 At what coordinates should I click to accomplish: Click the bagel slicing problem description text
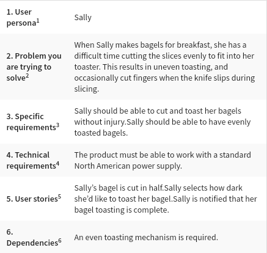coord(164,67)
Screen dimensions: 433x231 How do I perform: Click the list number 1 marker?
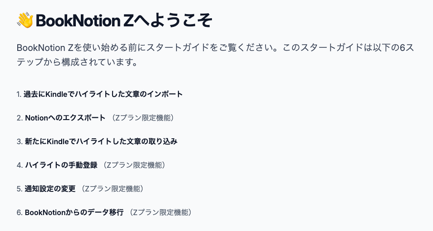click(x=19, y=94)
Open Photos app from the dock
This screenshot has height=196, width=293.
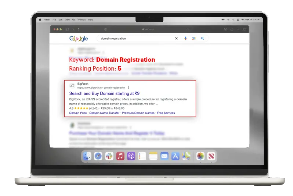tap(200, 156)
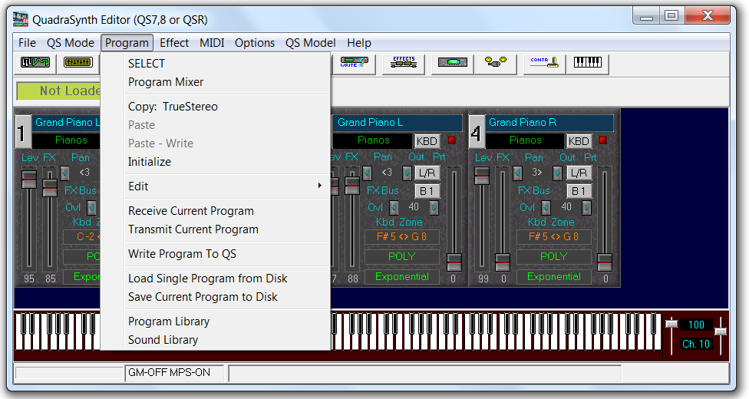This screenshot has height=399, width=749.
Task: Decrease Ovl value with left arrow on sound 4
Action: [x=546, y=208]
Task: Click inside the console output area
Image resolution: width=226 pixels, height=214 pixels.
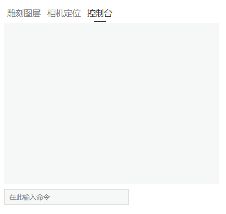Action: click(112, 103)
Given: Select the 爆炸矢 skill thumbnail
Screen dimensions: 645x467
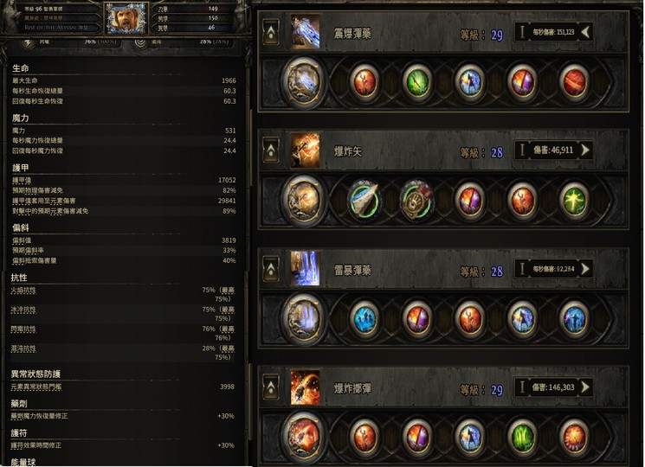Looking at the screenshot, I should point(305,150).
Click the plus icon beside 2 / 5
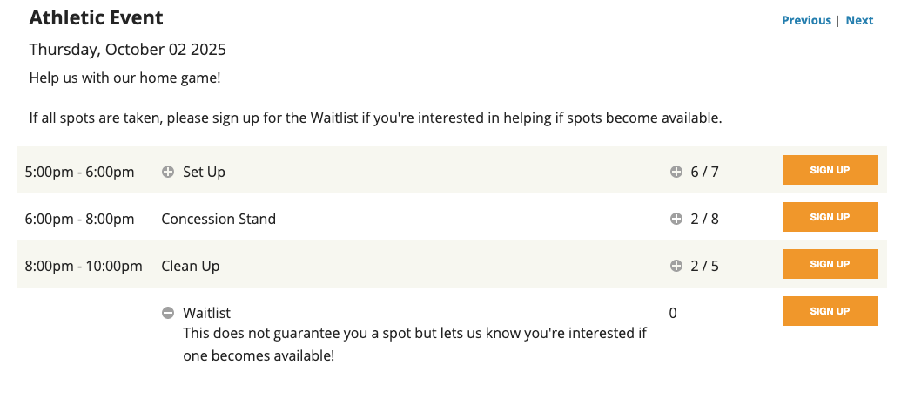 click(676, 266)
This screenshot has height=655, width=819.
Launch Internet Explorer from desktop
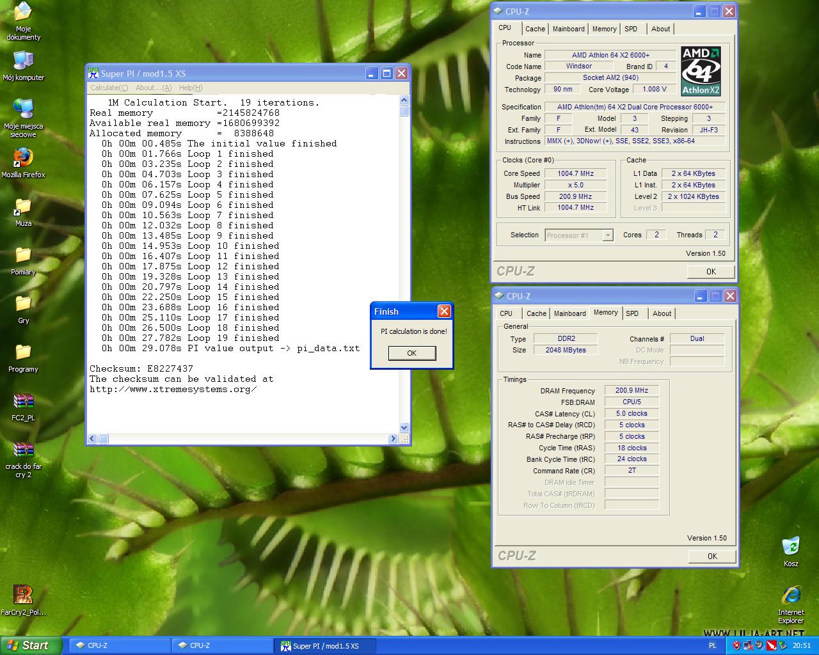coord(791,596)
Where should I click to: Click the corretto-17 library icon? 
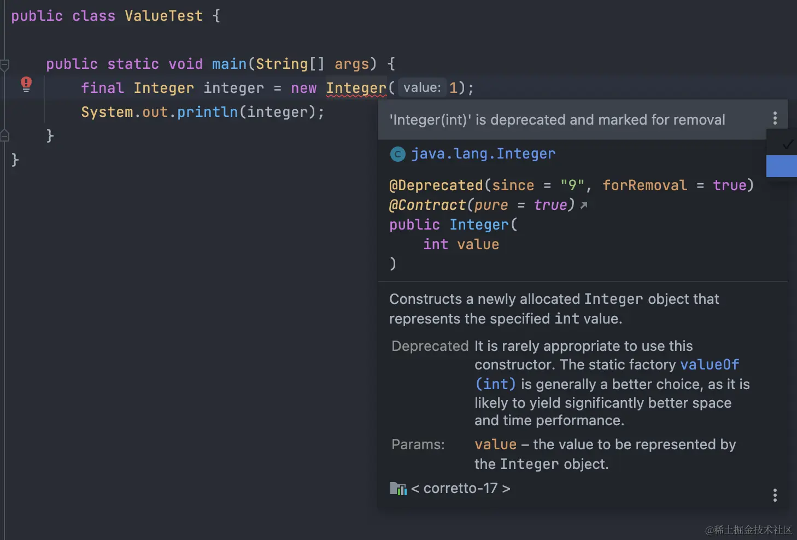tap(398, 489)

- - - - -

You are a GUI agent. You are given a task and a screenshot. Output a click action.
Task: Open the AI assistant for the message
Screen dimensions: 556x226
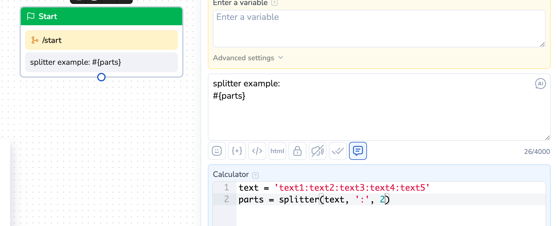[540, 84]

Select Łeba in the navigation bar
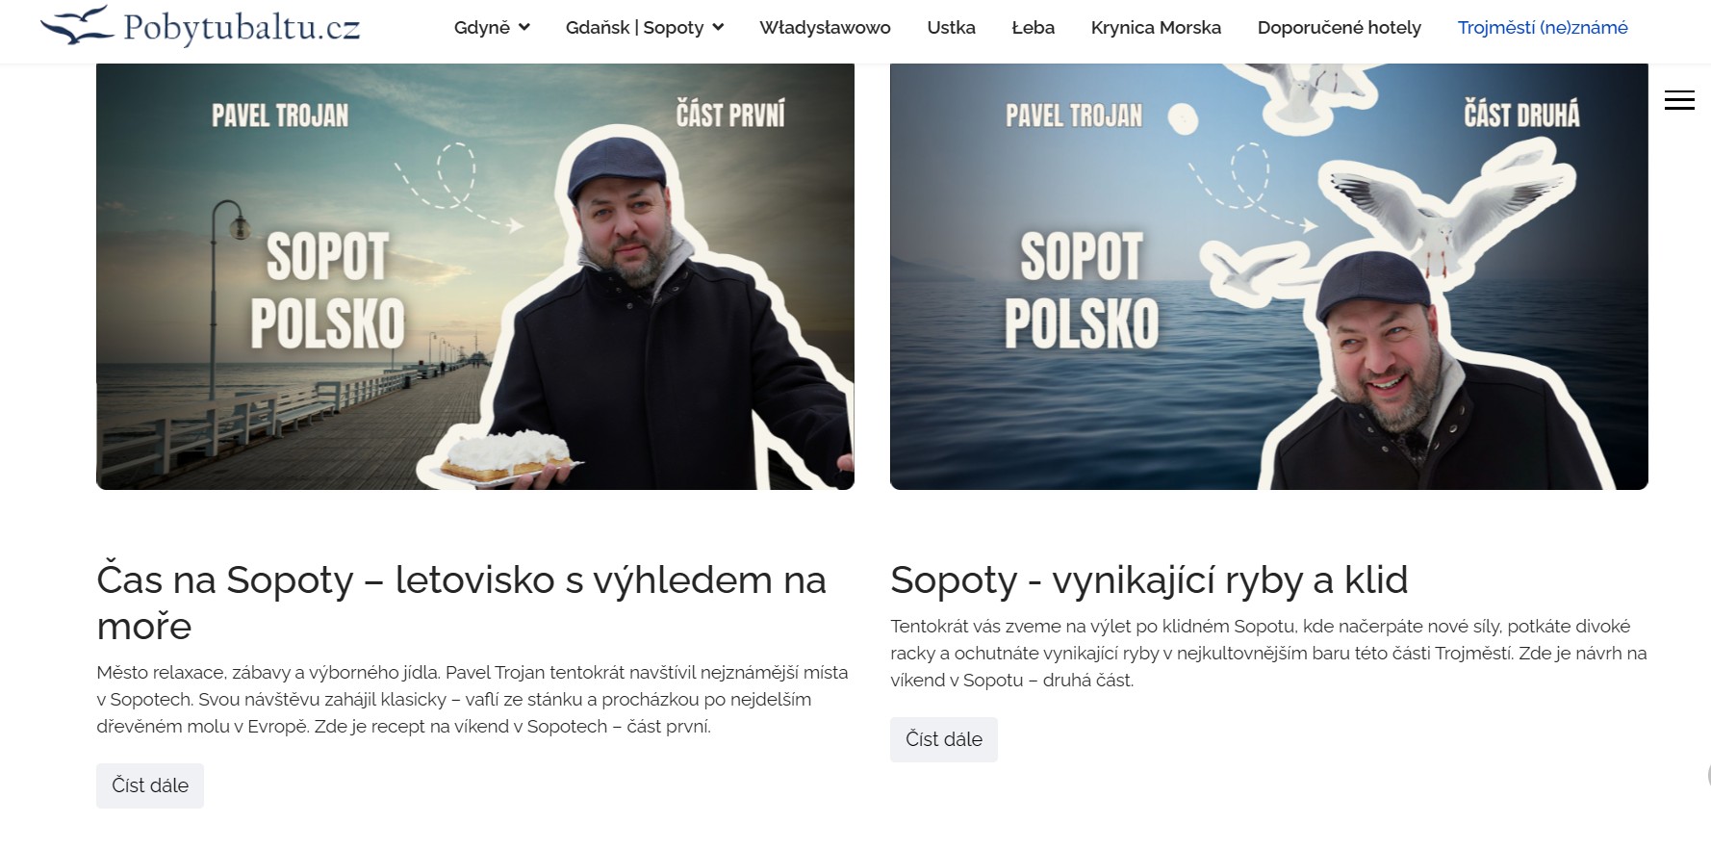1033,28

- - - - -

Can you rewrite the entries from the line containing "Open Photos app from the dock" through the line containing "Action: [x=546, y=208]", both included, with "dock" replaced by "taskbar" and nothing else changed? Leave the pictures out.

The reply:
Open Photos app from the taskbar
This screenshot has height=196, width=293.
tap(200, 156)
This screenshot has height=399, width=749.
Task: Decrease Ovl value with left arrow on sound 4
Action: [x=546, y=208]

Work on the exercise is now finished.